**Goal 1**.
Answer the following from the account of the memorial service:
(a) Which composers did Raoul play?
(b) What did Dr. Morelli say Sophie taught her about?
(c) Where were Dr. Frymann's ashes interred?

* start Extract *

Raoul, the pianist that accompanied Dr. Frymann's treatments of Sophie and many other children back then, was there today, playing Chopin and Beethoven and Bach. I also saw many of the people that worked at the Osteopathic Center for Children, a couple of familiar faces belonging to other mothers, and a few of the osteopaths that were family to us all those years ago. One of them, Dr. Morelli, remembered me, and when I gave her a hug she told me Sophie taught me about angels. She always looked so intently up and around, like she saw them. I thanked her for that and for literally picking me up off the floor where I sat crying one day, overcome by fatigue and worry.
After the service, we proceeded outside to the Memorial Lawn where Dr. Frymann's ashes were interred. The minister crouched down over a small square cut out of the ground and gently shook out the ashes of this dear and powerful woman, blessing and chanting over them. I saw them swirl up and around from the small impression in the earth, the fragments blown a bit by that gentle breeze that seduced me into moving here so many years ago.

* end Extract *

**Goal 2**. In the records, starting with the line containing "Given: Click the" and going on through the line containing "Looking at the", replace "toolbar icon" with "menu entry", leaving everything else unchanged. Give only those lines.

* start Provided data *

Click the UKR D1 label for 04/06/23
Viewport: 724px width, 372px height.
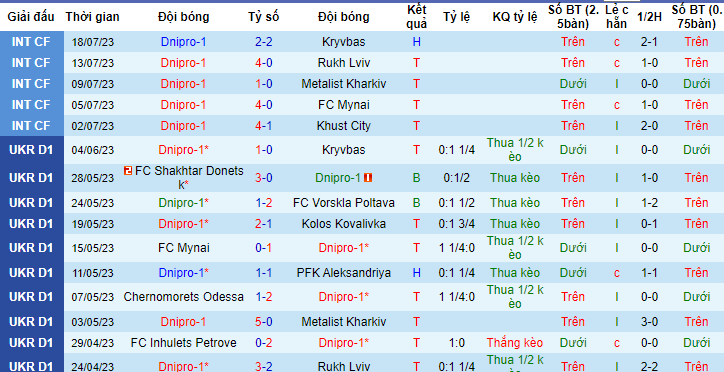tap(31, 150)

* end Provided data *
* start Provided data *

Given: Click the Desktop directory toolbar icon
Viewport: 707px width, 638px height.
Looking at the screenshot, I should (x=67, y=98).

* end Provided data *

**Written answer 1**.
(a) Chopin, Beethoven and Bach.
(b) Angels.
(c) The Memorial Lawn.

**Written answer 2**.
Given: Click the Desktop directory menu entry
Viewport: 707px width, 638px height.
Looking at the screenshot, I should (x=67, y=98).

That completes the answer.